The median is the middle value that separates the lower 50% from the upper 50% of the data. Compared to the mean, it is less sensitive to outliers, making it a good statistic to pair with the mean. By comparing the two statistics, it's easier to get a good sense of how skewed the distribution might be.

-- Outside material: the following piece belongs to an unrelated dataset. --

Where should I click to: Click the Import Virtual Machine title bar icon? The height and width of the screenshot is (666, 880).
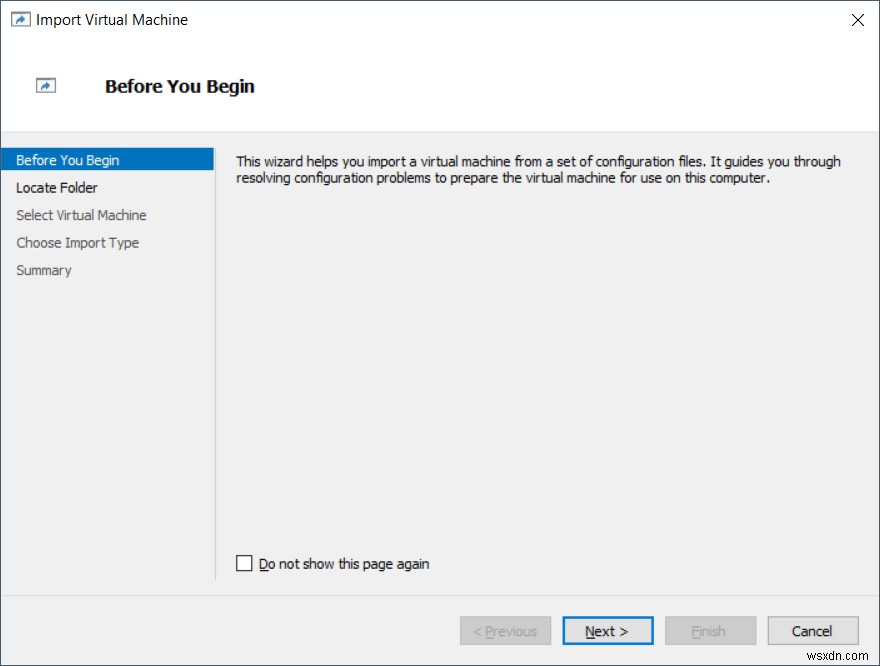(x=20, y=19)
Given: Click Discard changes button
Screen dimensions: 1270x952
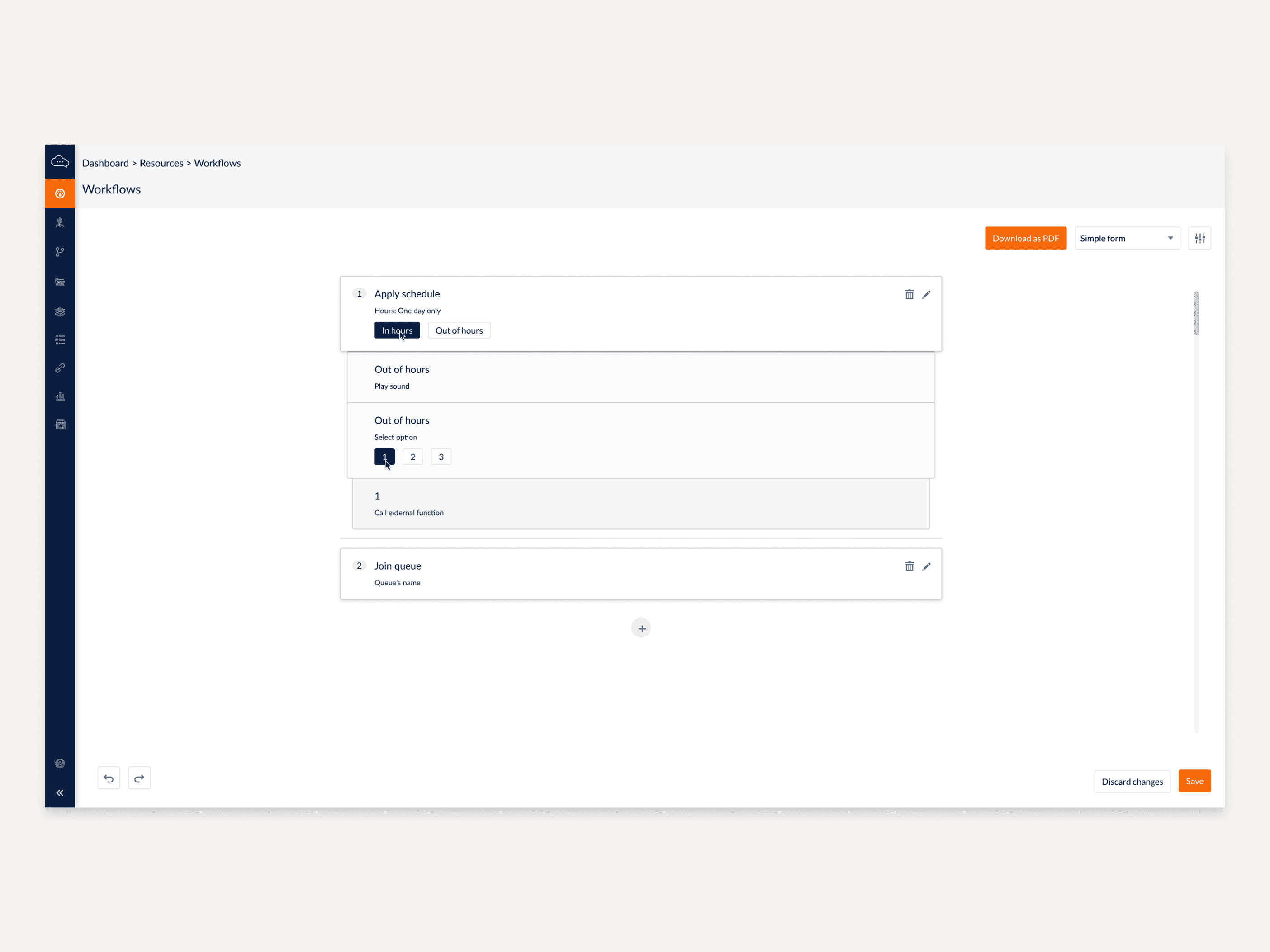Looking at the screenshot, I should pyautogui.click(x=1132, y=782).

Finally, standard deviation measures variability and the spread of the data around the mean. This value complements the mean and median by giving us an idea of how much fluctuation is present in the data. 

2. ISLR 3.7.4

(a) 

If the true model is linear, the linear regression is correctly specified, while the cubic model just adds extra, unnecessary terms. Because the cubic model has extra flexibility, it can always match or even beat the linear model on the training set, even if it's just by fitting the noise. On the training data, the cubic regression will have a training RSS that's lower than or equal to the linear regression's RSS.

(b)

Even though the cubic model may have a lower training RSS, it tends to overfit the training data since it's more complex. Because the true relationship is actually linear, the simplier linear model usually generalizes better and ends up with a lower test RSS than the cubic model. The cubic model's extra flexibility works against it here by increasing variance and capturing noise that doesn't translate to new data.

(c)

If the true relationship isn't linear, the linear model is misspecified, and it's not going to capture the actual pattern very well. On the other hand, the cubic model is more flexible and can adjust better to the underlying nonlinearity. As a result, on the training set the cubic model will likely fit the data much better, leading to a lower training RSS than the linear model.

(d)

When we move to test data, the cubic model might still do better if it captures the true nonlinear pattern without overfitting too much. However, if the extra flexibility leads to overfitting, especially in a sample of 100 observations, the cubic model might actually perform worse on new data. So, if the nonlinearity is strong and the cubic model manages to capture it without excessive variance, you could see a lower test RSS with the cubic model. But if the nonlinearity is mild or the cubic model overfits, the test RSS for the cubic model could end up being similar to or even higher than that of the linear model.